Print Culture and the Modern World

Summary

  • The earliest kind of print technology was developed in China, Japan and Korea. This was a system of hand printing.
  • Books in China were printed by rubbing paper against the inked surface of wooden blocks.
  • China was the major producer of printed materials.
  • The skilled craftsmen could duplicate, with remarkable accuracy, the different style of writing called calligraphy.
  • Shanghai was the hub of the new print culture.
  • The oldest printed book known is a Japanese Buddhist book, the Diamond Sutra printed in AD 868.
  • In medieval Japan, poets and prose writers were regularly published and books were cheap and abundant.
  • In the late 18th century, at Edo, illustrated collections of paintings depicted an elite urban culture.
  • For centuries, silk and spices from China flowed into Europe through the silk route.
  • In the 11th century, Chinese paper reached Europe through the silk route.
  • Gutenberg, son of a merchant, mastered printing technique by 1448. First book he printed was the Bible.
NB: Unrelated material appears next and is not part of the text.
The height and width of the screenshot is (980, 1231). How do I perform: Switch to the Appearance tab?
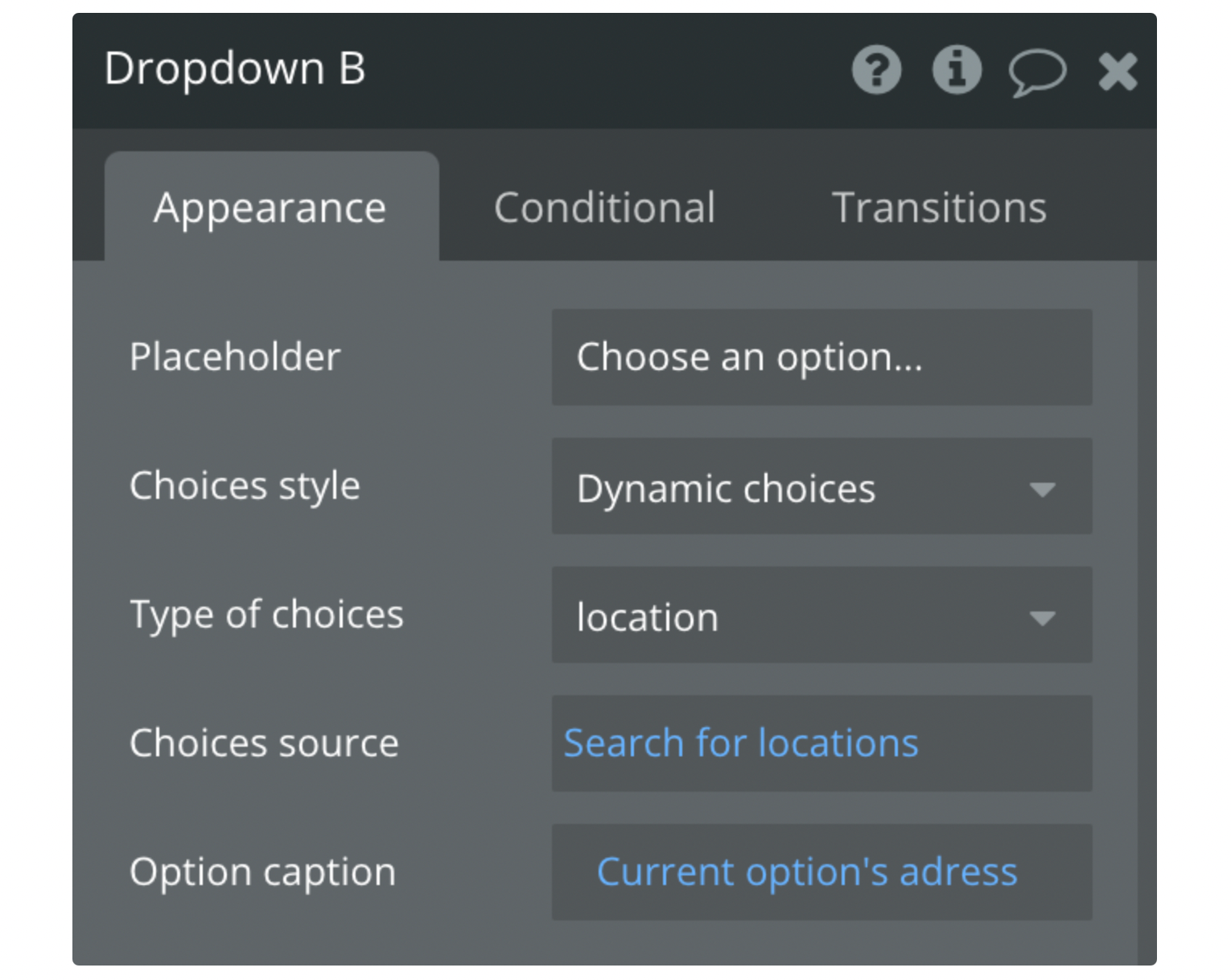271,207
It took him 3 years to print 180 copies.
  • One hundred eighty copies of this book were printed in three years.
  • Printed books at first closely resembled the written manuscripts in appearance and layout.
  • Luxury editions were still written by hand on very expensive ‘Vellum’ meant for aristocratic circles.
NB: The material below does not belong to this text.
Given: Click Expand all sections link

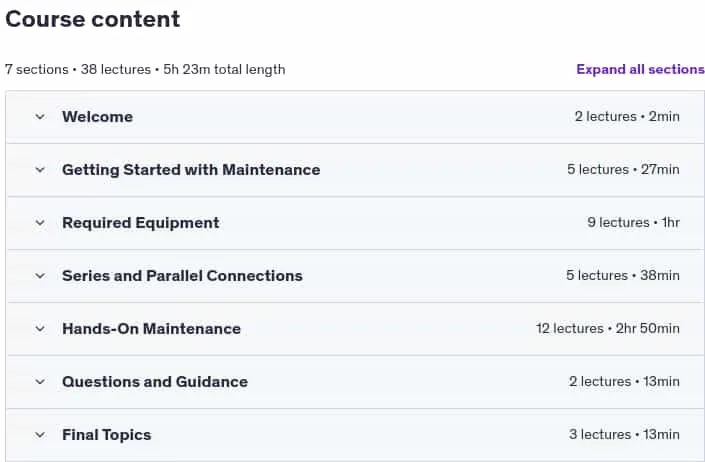Looking at the screenshot, I should [x=640, y=70].
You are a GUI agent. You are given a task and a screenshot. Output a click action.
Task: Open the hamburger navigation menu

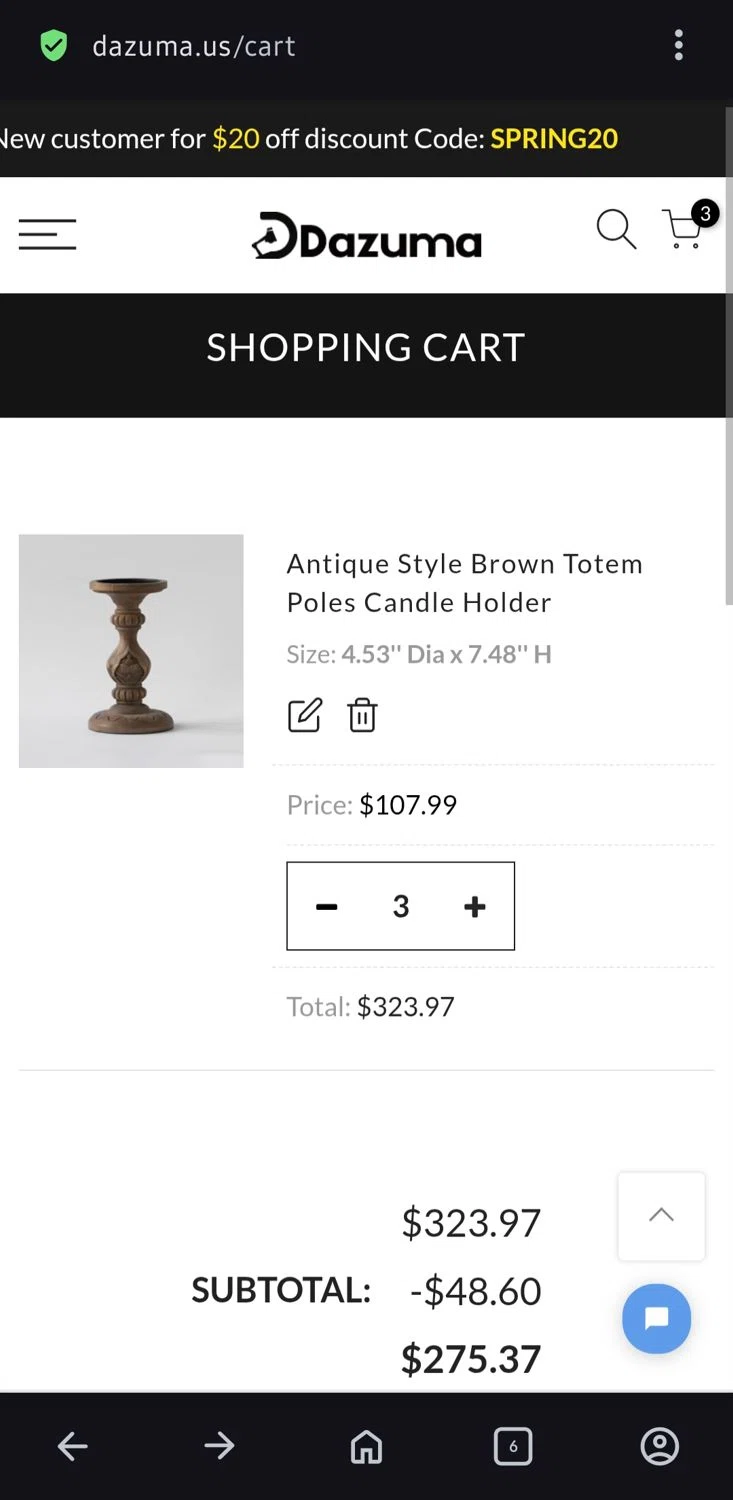pos(47,235)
  • The print revolution transformed the lives of people.
  • In 1517, the religious reformer Martin Luther wrote ‘Ninety Five Theses’ criticising the Catholic Church.
  • Printing helped to spread the new ideas of Reformation.
  • The Roman Church imposed severe controls over publishers and booksellers.
  • In England, penny chapbooks were carried, by petty peddlers known as chapmen sold for a penny.
  • In France, small chapbooks called the ‘Biliotheque Bleue’ were sold at low-price.
  • The periodical press, newspapers and journals carried information about wars and trade, as well as news of development in other places.
  • The ideas and writings of the scientists like Isaac Newton, Thomas Paine, Voltaire and Jean Jacques Rousseau were printed and read.
  • The French Revolution occurred as printing helped the spread of ideas.
  • Primary education became compulsory from the late 19th century; children became an important category of readers.
  • A children’s press, devoted to literature for children was set up in France in 1857.
  • Penny magazines were specially meant for women.
  • The best known novelists were Jane Austen, the Bronte Sisters and George Eliot.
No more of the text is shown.